═══ TEXTO DE ORIGEN
JOSÉ CARLOS FERNÁNDEZ

¿De dónde esta inquietud por la geometría sagrada? Una secta neopitagórica, los Hermanos de la Pureza, hizo de los trabajos artesanales, el vehículo de las ideas a través de los números y las figuras geométricas. Crean una comunidad político-religiosa ismaelita asentada en torno a Basora. Su célebre «Enciclopedia» fue difundida desde muy pronto en Al-Andalus. Crean una mística del trabajo a través del orden, la perfección de la obra y las medidas ajustadas a la matemática sagrada.

Si queremos entender la arquitectura islámica, conviene que repasemos sus ideas más importantes al respecto:

  • El cosmos es una unidad de vida articulada y ordenada según el número.
  • El artesano debe imitar a la naturaleza, que siempre crea de acuerdo al número y a la medida. Debe trabajar de acuerdo a la divina proporción, presente en todos los planos de la naturaleza: «Dios es el origen de todo, el uno es el principio de los números, la línea lo es de la geometría, el Sol es centro y generador de la astronomía, la esencia lo es de la lógica y, en música, la base generatriz es el movimiento, y, a partir de él, se producen todas las demás relaciones y las melodías, que son infinitas según designio divino y diferentes en cada nación».
  • El número es el origen de todos los seres, la llave que ordena el microcosmos y el macrocosmos, lo espiritual y lo material. Como del Uno surgen todos los números, el Creador llama a la vida a todo lo que existe. Permanece en la luz de su Unidad, sin cambios, perenne en su perfección y completura.
══════
═══ REGISTROS PROPORCIONADOS
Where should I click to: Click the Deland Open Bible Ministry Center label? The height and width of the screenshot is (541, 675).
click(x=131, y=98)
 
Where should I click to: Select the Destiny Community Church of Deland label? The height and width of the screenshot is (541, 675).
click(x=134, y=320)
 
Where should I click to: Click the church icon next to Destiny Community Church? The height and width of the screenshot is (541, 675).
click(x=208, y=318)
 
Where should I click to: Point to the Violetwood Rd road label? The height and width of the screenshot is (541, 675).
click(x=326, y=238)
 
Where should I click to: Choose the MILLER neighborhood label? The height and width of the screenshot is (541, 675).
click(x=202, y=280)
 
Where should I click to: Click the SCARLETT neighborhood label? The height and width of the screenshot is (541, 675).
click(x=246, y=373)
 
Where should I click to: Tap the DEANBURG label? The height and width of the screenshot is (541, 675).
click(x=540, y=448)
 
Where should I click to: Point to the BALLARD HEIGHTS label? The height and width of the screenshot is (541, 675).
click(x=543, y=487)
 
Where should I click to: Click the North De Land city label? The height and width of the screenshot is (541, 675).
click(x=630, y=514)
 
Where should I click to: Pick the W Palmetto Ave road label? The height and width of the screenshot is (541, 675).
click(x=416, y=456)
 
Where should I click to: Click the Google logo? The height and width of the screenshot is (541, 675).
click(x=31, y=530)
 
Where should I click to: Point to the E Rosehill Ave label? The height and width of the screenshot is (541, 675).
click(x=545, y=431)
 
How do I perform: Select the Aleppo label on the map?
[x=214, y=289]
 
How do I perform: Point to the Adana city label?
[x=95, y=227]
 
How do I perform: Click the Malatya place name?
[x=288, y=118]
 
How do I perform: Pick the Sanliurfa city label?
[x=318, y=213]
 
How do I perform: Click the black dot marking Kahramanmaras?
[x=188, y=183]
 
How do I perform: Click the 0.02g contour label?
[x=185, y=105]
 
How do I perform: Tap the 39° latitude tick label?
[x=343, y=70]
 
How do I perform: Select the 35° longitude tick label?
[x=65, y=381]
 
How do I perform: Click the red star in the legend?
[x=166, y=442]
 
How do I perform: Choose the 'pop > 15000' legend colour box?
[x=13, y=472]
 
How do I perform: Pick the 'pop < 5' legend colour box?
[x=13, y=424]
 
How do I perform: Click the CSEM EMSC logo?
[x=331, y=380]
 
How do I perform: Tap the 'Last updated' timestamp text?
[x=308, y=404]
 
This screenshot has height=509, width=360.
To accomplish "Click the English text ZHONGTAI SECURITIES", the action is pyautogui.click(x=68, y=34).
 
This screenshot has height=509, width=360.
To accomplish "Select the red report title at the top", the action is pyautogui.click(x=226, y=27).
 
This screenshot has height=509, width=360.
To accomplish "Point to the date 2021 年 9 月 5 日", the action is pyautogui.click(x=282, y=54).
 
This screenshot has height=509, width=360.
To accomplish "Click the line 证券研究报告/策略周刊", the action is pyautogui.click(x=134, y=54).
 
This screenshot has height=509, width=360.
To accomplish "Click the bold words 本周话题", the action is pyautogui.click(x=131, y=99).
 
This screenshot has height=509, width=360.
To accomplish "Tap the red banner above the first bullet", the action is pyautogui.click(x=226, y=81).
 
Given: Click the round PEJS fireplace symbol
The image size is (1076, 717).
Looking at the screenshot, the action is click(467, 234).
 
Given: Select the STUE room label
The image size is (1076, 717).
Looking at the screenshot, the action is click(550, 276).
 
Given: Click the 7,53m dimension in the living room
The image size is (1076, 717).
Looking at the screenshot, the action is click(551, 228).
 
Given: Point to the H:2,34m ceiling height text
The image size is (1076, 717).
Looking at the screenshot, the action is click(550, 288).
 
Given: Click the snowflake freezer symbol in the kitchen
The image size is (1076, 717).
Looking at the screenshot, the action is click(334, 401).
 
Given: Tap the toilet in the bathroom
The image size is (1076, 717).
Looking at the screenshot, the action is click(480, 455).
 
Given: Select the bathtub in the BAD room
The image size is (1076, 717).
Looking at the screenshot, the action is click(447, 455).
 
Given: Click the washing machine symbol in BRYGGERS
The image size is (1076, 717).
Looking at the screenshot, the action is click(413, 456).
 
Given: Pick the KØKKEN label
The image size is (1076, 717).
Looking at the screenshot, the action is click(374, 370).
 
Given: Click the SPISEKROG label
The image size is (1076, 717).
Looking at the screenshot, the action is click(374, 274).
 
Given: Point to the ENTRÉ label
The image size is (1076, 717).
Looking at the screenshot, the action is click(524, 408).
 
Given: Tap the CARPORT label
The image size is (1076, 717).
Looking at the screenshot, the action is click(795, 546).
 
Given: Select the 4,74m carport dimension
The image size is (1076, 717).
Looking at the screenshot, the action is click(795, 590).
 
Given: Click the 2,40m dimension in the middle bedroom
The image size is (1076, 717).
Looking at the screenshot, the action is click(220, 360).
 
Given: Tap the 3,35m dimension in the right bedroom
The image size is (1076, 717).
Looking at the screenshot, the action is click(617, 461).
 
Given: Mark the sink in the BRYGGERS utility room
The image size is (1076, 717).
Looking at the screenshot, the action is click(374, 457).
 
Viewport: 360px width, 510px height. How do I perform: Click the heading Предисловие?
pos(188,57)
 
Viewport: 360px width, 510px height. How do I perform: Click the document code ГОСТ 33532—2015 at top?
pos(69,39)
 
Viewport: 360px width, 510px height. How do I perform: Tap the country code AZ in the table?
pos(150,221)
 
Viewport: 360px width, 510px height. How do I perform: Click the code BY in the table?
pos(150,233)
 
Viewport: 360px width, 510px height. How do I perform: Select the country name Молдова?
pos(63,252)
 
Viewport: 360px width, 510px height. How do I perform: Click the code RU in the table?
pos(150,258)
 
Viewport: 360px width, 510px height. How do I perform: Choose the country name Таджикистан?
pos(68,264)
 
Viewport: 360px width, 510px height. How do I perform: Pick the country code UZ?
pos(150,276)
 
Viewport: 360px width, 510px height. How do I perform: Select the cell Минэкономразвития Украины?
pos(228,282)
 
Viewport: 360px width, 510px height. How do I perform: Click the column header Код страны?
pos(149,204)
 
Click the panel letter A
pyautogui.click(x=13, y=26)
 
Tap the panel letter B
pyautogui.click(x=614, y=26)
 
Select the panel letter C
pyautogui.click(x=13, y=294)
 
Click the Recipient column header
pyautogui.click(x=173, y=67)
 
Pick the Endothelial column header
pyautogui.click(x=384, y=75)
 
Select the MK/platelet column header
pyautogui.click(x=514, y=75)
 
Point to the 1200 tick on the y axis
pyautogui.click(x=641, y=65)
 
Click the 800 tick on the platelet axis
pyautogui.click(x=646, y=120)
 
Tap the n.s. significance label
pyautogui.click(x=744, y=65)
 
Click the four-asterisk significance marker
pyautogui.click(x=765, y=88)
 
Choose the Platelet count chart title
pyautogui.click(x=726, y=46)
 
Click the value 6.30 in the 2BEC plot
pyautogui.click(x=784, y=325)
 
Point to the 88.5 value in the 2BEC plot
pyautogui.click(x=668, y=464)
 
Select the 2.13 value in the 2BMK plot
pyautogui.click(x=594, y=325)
══════
» LISTA DE TAREAS
(1) En la cita entre comillas del texto sobre la geometría sagrada, enumera cada campo del saber junto con el principio que se le atribuye.
(2) Transcribe literalmente el fragmento del texto sobre la geometría sagrada que va desde "Si queremos entender" hasta "según el número.".
(3) Prosigue el texto sobre la geometría sagrada a partir de su última oración.

» RESPUESTAS POR TAREA
(1)
- Números: el uno
- Geometría: la línea
- Astronomía: el Sol
- Lógica: la esencia
- Música: el movimiento

(2)
Si queremos entender la arquitectura islámica, conviene que repasemos sus ideas más importantes al respecto:

  • El cosmos es una unidad de vida articulada y ordenada según el número.

(3)
Ibn al Sid de Badajoz, en su Libro de los cercos, concibe la serie numérica como un conjunto de círculos formado por unidades, decenas, centenas y millares. Este orden circular de los números hablaría del orden con que Dios creó el mundo.

La creación se produce por emanación y en base matemática cuatro. El cuatro es, pues, quien rige toda la naturaleza manifestada: el mundo celeste y también el sublunar. La arquitectura de la naturaleza actúa según el cuatro. De ahí los cuatro elementos, los cuatro puntos cardinales, las cuatro estaciones, los cuatro humores… Ya que los números son la esencia de la naturaleza y del alma, el que trabaja con ellos accede a la física y a la metafísica. Es a través del número como el sabio llega a la filosofía. Los números no son cantidades, sino seres vivos, puros. Los hay pares e impares, enteros y fracciones. Las características de cada número en sí mismo y en relación con los demás son el fundamento del orden perfecto e infinito que impregna todo el cosmos.

  • La geometría se ocupa de las relaciones numéricas en tres dimensiones a partir de la línea, que es la unidad básica de la geometría, lo mismo que el uno es la base de los números. La línea nace del punto por reiteración. El triángulo es el origen de todas las figuras. Es como el uno en la serie numérica o Dios en la cadena de la creación. La geometría aplicada consiste en el conocimiento de las medidas y su sentido, al relacionarse entre sí, siendo captado por la vista y percibido por el tacto. La geometría pura es el conocimiento y comprensión pura de dichas relaciones, «conduce a la destreza en todas las artes plásticas». La matemática da la relación y origen de todo lo que vive, tanto en la naturaleza como en el mundo de las ideas. «No existe ente alguno matemático, natural o divino, que no posea una cualidad común con otro ente. Los conjuntos de entes tienen cualidades que no poseen sus individuos, sea en los números, las figuras, las formas, el espacio, el tiempo, los fármacos, los sabores, los colores, los olores, los sonidos, las palabras, los verbos, las letras o las mociones. Si reúnes estos elementos en relaciones compositivas, aparecerán sus cualidades y efectos. Prueba de lo que decimos son las triacas, los ungüentos y los jarabes, así como las melodías musicales y sus influjos en los cuerpos y las almas, cosa que todo el que es mínimamente sabio y filósofo conoce, según explicaremos en nuestra epístola sobre la música».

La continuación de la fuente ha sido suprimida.